In most eukaryotes, two types of introns co-exist, major introns and minor introns, hence called because the first type largely outnumbers the second one. The major and minor class introns have distinct consensus splice site and branch point sequences and are removed by different spliceosomes, designed "U2-type" for the major and "U12-type" for the minor spliceosomes. Major and minor introns are also called U2- and U12-type introns.
Minor intron splicing plays a central role in human embryonic development and survival. Indeed, biallelic mutations in RNU4ATAC, the gene transcribed into the minor spliceosomal U4atac snRNA, are responsible for a rare autosomal recessive disorder named microcephalic osteodysplastic primordial dwarfism type 1 (MOPD1) or Taybi-Linder syndrome (TALS). RNU4ATAC is also involved in different and less severe developmental diseases, Roifman (RFMN) and Lowry-Wood (LWS) syndromes.
To gain knowledge on gene expression and splicing during development, taking into account whether they contain a minor intron or not, we used the publically available E-ERAD-475 study (ArrayExpress collection) containing 360 RNA-seq datasets from whole embryo mRNA at 18 developmental stages from 1 cell (0 hpf) to 5 days. The associated publication can be found here. .
For each stage, we pooled the four technical replicates but kept the five biological replicates separated. We analysed these datasets with a special focus on minor introns and on the genes that contain them. However, this Shiny App can be used to explore the expression/splicing profile of any transcript!
Reads from all stages were aligned with STAR to the GRCz11 genome version with ensembl95 annotation version. The same reads were also assembled using KisSplice.
Each section of this app focuses on one type of analysis: Expression, Intron Retention (IR) and Alternative Splicing (AS). Each section displays a dynamic table containing the raw results and gives access to several methods, PCA plot, differential analysis and track plot, which allow to follow one or more gene/intron/splicing event throughout the different stages. Below is a quick description of each of these sections and of each of the methods.
This section gives results related to gene expression measurement. The metric used is the TPM, Transcript Per Million, as computed by RSEM.
One line per gene. The columns give the TPM value of each gene at each developmental stage for each biological replicate (they can be merged). The last column indicates if the gene contains a minor intron (for those genes, the line is highlighted in yellow).
This section gives results related to intron retention detection and measurement. The metric used is the PSI, Percent Spliced In, as computed by KisSplice2refgenome and kissDE. PSI is comprised between 0% and 100%; the higher the value, the higher the retention.
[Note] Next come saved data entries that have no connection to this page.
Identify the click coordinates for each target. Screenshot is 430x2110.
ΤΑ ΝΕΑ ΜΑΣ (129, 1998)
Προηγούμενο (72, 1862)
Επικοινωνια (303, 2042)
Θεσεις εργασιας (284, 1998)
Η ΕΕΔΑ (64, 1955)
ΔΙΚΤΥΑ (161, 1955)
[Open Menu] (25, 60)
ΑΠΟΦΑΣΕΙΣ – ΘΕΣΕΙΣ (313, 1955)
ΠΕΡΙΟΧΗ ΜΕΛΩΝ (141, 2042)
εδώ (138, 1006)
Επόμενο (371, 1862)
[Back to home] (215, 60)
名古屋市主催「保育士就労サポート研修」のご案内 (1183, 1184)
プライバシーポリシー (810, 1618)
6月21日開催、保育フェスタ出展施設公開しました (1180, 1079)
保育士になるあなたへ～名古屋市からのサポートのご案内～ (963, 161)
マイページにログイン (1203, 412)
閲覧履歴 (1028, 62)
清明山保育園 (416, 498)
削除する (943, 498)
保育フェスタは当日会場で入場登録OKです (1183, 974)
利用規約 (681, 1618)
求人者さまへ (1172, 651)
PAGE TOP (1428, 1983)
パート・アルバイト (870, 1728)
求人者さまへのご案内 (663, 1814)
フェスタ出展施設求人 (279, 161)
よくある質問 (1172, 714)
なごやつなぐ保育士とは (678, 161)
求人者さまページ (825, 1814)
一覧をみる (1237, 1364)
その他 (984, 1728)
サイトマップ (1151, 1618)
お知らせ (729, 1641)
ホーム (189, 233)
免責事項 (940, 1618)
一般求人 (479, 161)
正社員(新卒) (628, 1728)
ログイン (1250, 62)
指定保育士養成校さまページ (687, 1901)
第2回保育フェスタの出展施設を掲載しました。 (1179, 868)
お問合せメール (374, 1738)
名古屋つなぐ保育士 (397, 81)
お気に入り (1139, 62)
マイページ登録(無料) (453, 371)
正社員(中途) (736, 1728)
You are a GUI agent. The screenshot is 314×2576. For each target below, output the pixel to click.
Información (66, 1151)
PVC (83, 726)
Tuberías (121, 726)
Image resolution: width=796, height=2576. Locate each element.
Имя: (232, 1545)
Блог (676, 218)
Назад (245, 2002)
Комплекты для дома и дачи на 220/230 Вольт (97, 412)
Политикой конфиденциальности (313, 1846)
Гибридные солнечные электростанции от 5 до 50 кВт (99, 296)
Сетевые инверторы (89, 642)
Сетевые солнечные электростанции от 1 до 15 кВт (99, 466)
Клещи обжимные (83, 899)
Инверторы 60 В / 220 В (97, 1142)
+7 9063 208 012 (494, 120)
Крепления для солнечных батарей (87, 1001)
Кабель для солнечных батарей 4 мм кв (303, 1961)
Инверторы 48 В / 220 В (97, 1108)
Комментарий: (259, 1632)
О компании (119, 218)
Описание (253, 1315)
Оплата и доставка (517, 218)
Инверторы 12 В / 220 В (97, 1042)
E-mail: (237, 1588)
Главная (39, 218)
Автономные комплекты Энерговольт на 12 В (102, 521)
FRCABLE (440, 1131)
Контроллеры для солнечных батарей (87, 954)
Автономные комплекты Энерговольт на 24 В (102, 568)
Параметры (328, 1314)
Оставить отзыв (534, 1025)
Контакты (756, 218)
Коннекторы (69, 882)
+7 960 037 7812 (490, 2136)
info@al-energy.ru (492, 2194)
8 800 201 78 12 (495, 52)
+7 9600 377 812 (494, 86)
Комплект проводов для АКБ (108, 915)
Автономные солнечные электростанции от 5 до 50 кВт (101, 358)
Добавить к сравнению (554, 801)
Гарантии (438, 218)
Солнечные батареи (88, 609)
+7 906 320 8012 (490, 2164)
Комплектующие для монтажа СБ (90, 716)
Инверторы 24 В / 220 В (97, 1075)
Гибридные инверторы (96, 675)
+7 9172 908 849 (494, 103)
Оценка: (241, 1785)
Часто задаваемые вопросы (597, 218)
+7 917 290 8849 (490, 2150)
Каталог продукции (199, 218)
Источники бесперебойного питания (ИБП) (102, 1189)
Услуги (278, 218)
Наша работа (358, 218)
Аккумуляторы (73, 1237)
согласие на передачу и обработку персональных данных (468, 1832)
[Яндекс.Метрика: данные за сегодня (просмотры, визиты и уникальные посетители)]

One line per intron. The columns give the PSI value of each intron at each developmental stage for each biological replicate (they can be merged). The last columns indicate if the gene contains a minor intron and if the intron is a minor one (for those introns, the line is highlighted in yellow).
This section shows results related to alternative splicing event detection and measurement. The metric used is the PSI, Percent Spliced In, as computed by KisSplice2refgenome and kissDE. PSI is comprised between 0% and 100%; the higher the value, the higher the abundance of the longer isoform.
One line per alternative splicing event. The columns give the PSI value of each event at each developmental stage for each biological replicate (they can be merged). The columns indicate the type of event, if the event involves a U12-type donor or acceptor splice site, a minor intron and if it concerns a gene that contains a minor intron (for those introns, the line is highlighted in yellow).
Enables to select one or more genes/introns/splicing events, or genes involved in a given biological process, and visualize their expression or splicing profile throughout the selected stages.
Enables to perform PCA on genes/introns/events of the active table. Users can select all of them or choose the number of genes/introns/events to use. Which PC to plot on the 2D graph can also be selected.
Concerning gene expression, all or the n-most variable genes can be used. If all the genes are selected, then the TPM distribution is rescale to have a mean value of 0 and a variance of 1. Else, the n-most variable genes are selected, which will bias the PCA toward higly expressed genes as variability increase with expression.
In addition to the PCA-plot, the expression profile of the genes most contributing to each PC will also be shown, to give a visual overview of the main dynamics of the different developmental stages.
Enables to run differential analyses between any two groups of selected stages. These analyses are time-consuming for IR and AS.
In addition to providing a comprehensive summary table, an interactive summary plot will also be shown (MA-plot for expression level, PSI-plot for IR and AS).
Enables to run a GO enrichment analysis on the differentially expressed/spliced genes using the genome wide annotation for zebrafish org.Dr.eg.db version 3.13.0. Depending on the number of differential elements analysed, this can be a time-consuming step.
Each gene associated with a GO term of interest can then be accessed with the GOID (that can be found in the TopGO result table on the Shiny App). Further information on these genes can be accessed in a table and a plot.
Users can also create a bar-plot graph to summarize the GO enrichment results.